Luc contempló el fresco unos segundos, soñador, a mis espaldas. Prosiguió:
—Para empezar, imagínate el pánico que sentía cuando bajé aquí. —Breve risa sarcástica—.Yo era claustrofóbico. Mi padre lo sabía, pero aun así, me trajo a esta sima. ¡Para que me convirtiera en un hombre! ¿Te imaginas mi angustia, mi desamparo? Me sentía fatal. Sin embargo, la verdadera prueba empezó después del derrumbe. Cuando comprendí que estaba emparedado junto al cadáver de mi padre.
Ya no había ruido. Ni del murmullo del agua ni de corrientes subterráneas. Un nuevo ecosistema, en el que reinaba un calor suave pero a la vez desagradable, una sequía extraña.
—Ven —dijo, levantándose—. Se puede acceder a la gran sala.
Sigo sus pasos, agachado bajo la bóveda. Penetramos en una enorme gruta. La sala de baile. Sobre una pasarela natural, las lámparas siguen escalonándose e iluminan el lugar. Unas columnas gigantescas surgen de las tinieblas para sostener la bóveda. Unos grupos de estalactitas descienden, simulando arañas de cristal. Las paredes son negras, estriadas, carbonosas. Tengo la sensación de admirar una catedral maldita, perfectamente apropiada para el culto de Luc.
Avanzamos por la pasarela. Más abajo, sobre los salientes rocosos, hay objetos que traicionan la presencia humana. Una tienda, un macuto, un hornillo. Todo está preparado para una expedición espeleológica. Luc debe de volver aquí de vez en cuando; al origen.
—Ponte cómodo. Desde aquí, la visu es prodigiosa.
Me siento sobre el parapeto, evitando mirar el vacío bajo mis pies.
—¿Sientes el calor? La lignita, Mat. El aliento de la tierra. Créeme, aquí el cuerpo de mi padre no tardó mucho tiempo en pudrirse. Esas carnes hinchadas, reventadas. Nunca me abandonaron. Cuando mi lámpara se apagó, me quedé con los olores, el gas, la muerte. Extinguirme fue un alivio. Es ahí, en el fondo de la inconsciencia, donde la iniciación tuvo lugar.
—¿Qué viste?
—Empiezas a hacerte cierta idea de lo ocurrido, ¿no?
—¿Es lo que contaste bajo hipnosis?
—Me inspiré en mis verdaderos recuerdos, sí.

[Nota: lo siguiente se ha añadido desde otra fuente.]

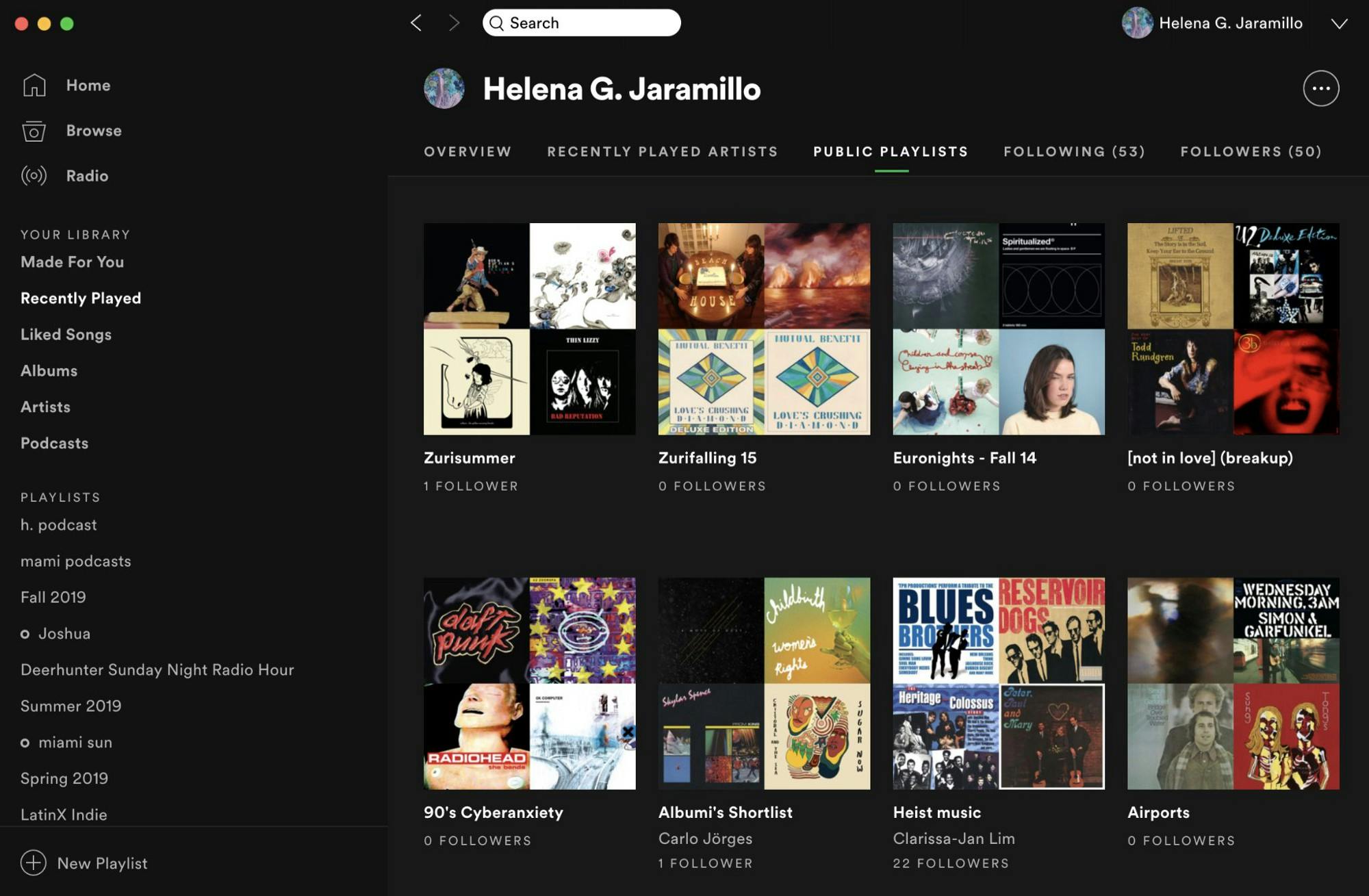This screenshot has width=1369, height=896.
Task: Click the profile avatar beside the name heading
Action: (x=444, y=88)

—Ese anciano, esos cabellos luminosos, ¿por qué?
—Mat, hemos llegado al final del camino y sigues sin entender nada.
—Contesta mi pregunta ¿Quién es ese anciano?

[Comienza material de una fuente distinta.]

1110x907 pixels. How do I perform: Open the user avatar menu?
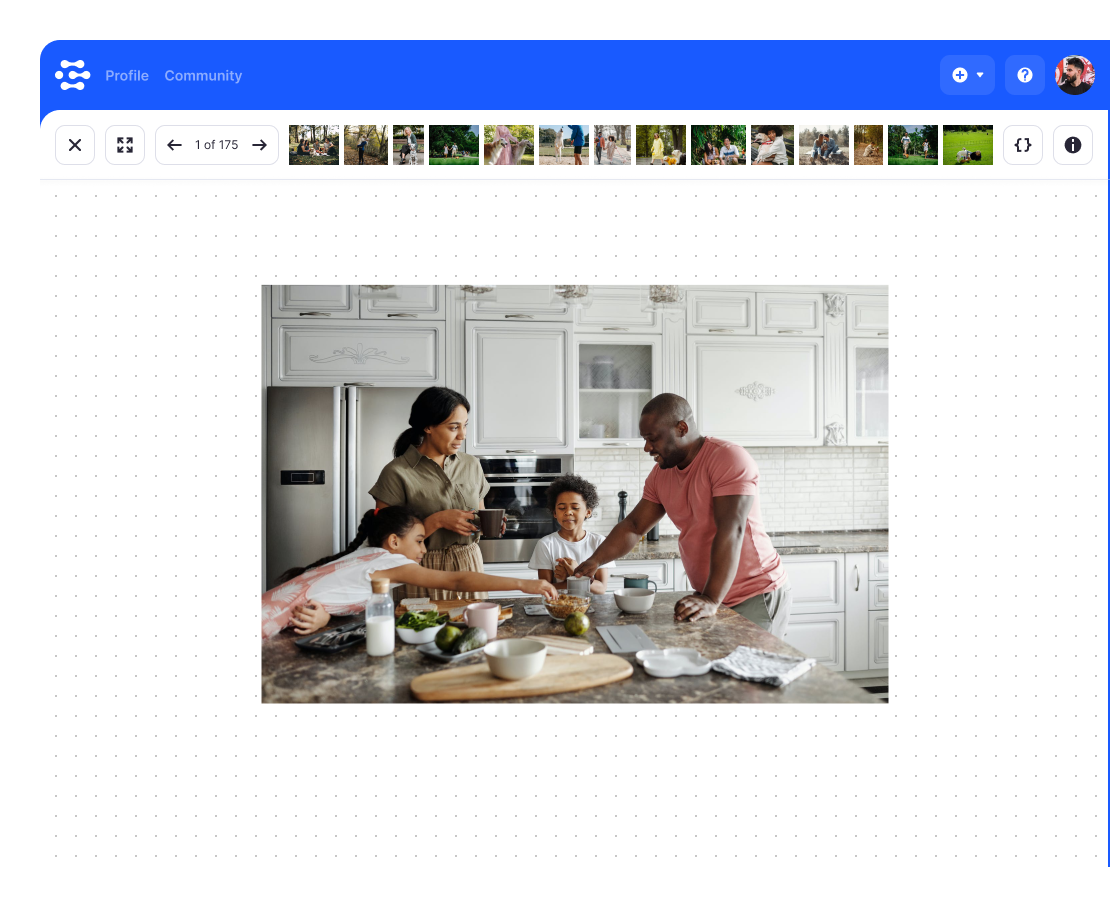pyautogui.click(x=1075, y=75)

—No hay respuesta. Ante un misterio hay que inclinarse. Piensa en tu fe. ¿Serías capaz de describirla en términos racionales? ¿Serías capaz de explicarla? Y sin embargo, nunca has dudado de la existencia de Dios.
—¿Y el Juramento del Limbo?
Luc sonrió.
—Intraducible. Ni en palabras ni en ideas. Sin duda, tú imaginas un pacto, un trato, todas esas gilipolleces estilo Fausto. Pero el Juramento del Limbo es una experiencia que no se puede describir. Un poder que te colma hasta el punto de convertirse en tu único impulso vital. Cuando Satán me salvó, no salvó al que yo era. Dio origen a un nuevo ser.
Opté por la ironía.
—¿De modo que no eres más que otro Sin Luz?
—Soy mucho más que eso y tú lo sabes. Un mensajero. Un emisario. Penetro en las conciencias y difundo Su palabra. Creo mis propios posesos. ¡Organizo mi legión!